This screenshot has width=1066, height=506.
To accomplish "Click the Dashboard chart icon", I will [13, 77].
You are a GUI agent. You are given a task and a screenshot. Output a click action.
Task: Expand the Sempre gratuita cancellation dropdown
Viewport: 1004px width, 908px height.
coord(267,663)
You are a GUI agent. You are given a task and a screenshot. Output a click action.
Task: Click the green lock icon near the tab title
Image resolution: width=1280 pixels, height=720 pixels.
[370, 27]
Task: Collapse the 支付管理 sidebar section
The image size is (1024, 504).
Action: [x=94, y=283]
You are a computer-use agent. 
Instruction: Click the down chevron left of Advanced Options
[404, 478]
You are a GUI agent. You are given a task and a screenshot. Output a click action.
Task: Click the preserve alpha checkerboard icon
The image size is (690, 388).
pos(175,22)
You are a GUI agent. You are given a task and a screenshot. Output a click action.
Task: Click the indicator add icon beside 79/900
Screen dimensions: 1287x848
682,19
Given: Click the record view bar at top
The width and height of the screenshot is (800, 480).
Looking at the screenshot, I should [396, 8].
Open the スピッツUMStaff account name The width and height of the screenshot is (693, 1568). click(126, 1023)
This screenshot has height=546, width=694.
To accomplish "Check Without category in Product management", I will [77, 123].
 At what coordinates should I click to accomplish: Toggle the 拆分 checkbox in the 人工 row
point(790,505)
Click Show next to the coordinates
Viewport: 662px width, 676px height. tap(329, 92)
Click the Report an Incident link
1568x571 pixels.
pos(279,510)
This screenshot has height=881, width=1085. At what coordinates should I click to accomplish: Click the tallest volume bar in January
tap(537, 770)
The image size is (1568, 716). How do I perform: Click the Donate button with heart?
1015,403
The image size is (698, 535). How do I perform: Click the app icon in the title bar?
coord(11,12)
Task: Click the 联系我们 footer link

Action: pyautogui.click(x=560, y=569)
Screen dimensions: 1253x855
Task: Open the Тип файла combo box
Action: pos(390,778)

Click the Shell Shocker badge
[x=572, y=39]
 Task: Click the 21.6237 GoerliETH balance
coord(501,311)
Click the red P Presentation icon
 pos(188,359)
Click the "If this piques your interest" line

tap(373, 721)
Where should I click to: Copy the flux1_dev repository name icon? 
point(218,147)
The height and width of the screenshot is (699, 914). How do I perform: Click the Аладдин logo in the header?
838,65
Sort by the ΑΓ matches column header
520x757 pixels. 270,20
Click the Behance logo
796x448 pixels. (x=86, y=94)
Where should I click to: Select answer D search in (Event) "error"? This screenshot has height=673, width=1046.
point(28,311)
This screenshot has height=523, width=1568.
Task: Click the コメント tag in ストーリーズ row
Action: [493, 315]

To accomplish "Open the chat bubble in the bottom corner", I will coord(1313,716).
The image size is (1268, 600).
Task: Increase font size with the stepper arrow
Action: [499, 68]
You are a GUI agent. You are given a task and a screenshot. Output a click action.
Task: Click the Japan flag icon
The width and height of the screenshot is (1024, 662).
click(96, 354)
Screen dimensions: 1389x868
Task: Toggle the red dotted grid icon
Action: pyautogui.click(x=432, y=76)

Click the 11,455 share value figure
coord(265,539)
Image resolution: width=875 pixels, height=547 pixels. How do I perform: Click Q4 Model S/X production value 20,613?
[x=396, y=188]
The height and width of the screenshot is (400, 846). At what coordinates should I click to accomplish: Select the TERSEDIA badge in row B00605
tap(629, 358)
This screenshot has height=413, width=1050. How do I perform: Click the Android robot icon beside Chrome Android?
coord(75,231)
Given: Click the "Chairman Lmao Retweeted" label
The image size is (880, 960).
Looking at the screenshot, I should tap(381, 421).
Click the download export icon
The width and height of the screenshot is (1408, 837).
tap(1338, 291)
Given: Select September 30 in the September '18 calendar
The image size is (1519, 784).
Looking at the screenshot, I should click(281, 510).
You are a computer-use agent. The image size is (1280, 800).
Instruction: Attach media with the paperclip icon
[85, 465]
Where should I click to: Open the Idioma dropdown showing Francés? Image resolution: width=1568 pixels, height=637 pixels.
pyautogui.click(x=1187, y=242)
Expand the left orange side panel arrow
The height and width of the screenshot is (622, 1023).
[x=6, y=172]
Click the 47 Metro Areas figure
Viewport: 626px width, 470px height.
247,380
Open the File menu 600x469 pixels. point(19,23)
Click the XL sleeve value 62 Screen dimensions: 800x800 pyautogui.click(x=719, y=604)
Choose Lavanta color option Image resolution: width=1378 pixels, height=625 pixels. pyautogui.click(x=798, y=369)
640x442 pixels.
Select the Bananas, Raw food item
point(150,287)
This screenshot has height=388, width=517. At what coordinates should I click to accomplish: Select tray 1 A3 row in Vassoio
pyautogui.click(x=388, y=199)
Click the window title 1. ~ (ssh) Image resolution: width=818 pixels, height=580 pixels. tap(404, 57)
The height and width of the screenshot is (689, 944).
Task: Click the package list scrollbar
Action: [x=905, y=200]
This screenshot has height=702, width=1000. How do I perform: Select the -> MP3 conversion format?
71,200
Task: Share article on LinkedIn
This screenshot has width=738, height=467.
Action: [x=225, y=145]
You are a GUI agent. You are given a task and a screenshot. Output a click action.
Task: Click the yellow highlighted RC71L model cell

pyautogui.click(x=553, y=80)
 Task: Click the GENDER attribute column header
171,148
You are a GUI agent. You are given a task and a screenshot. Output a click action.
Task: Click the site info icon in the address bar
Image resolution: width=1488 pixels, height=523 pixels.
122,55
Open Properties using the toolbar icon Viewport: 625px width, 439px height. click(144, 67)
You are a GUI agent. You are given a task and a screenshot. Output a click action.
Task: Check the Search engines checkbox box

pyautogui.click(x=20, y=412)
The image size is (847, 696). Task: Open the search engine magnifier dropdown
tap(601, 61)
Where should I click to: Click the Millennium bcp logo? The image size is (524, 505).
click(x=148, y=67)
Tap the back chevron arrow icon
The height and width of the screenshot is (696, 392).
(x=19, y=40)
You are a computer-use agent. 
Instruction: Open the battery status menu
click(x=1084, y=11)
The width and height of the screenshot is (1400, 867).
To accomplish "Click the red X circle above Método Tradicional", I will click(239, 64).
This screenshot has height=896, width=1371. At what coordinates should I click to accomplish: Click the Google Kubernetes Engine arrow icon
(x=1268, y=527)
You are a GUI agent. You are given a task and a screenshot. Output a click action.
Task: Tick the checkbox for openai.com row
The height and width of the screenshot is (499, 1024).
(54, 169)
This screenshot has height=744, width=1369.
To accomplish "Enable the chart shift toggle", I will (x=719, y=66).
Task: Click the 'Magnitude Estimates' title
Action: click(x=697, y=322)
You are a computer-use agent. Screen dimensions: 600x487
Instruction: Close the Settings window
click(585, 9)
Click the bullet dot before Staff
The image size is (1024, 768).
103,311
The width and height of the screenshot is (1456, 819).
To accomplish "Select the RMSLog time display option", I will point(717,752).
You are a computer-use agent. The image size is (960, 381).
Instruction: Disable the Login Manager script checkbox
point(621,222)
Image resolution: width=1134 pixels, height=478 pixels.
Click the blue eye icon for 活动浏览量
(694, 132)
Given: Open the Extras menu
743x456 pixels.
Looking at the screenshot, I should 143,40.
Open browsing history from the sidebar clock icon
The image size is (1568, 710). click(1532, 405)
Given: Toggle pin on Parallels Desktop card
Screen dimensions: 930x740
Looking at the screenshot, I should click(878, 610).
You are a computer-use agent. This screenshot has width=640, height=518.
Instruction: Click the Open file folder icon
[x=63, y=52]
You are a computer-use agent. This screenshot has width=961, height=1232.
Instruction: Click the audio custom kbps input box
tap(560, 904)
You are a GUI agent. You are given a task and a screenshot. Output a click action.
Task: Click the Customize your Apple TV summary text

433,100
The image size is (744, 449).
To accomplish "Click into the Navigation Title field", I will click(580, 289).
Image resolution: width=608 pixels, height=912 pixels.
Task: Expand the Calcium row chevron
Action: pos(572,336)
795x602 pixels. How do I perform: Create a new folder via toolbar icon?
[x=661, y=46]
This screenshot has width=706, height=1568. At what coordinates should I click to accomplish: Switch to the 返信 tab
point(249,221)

====================

» Requirement:
Leave out every line before the one containing "has width=640, height=518.". Transcribe that line and all lines after it through the end of the data above, exactly.

» Response box:
You are a computer-use agent. This screenshot has width=640, height=518.
Instruction: Click the Open file folder icon
[x=63, y=52]
You are a computer-use agent. This screenshot has width=961, height=1232.
Instruction: Click the audio custom kbps input box
tap(560, 904)
You are a GUI agent. You are given a task and a screenshot. Output a click action.
Task: Click the Customize your Apple TV summary text

433,100
The image size is (744, 449).
To accomplish "Click into the Navigation Title field", I will click(580, 289).
Image resolution: width=608 pixels, height=912 pixels.
Task: Expand the Calcium row chevron
Action: pos(572,336)
795x602 pixels. How do I perform: Create a new folder via toolbar icon?
[x=661, y=46]
This screenshot has width=706, height=1568. At what coordinates should I click to accomplish: Switch to the 返信 tab
point(249,221)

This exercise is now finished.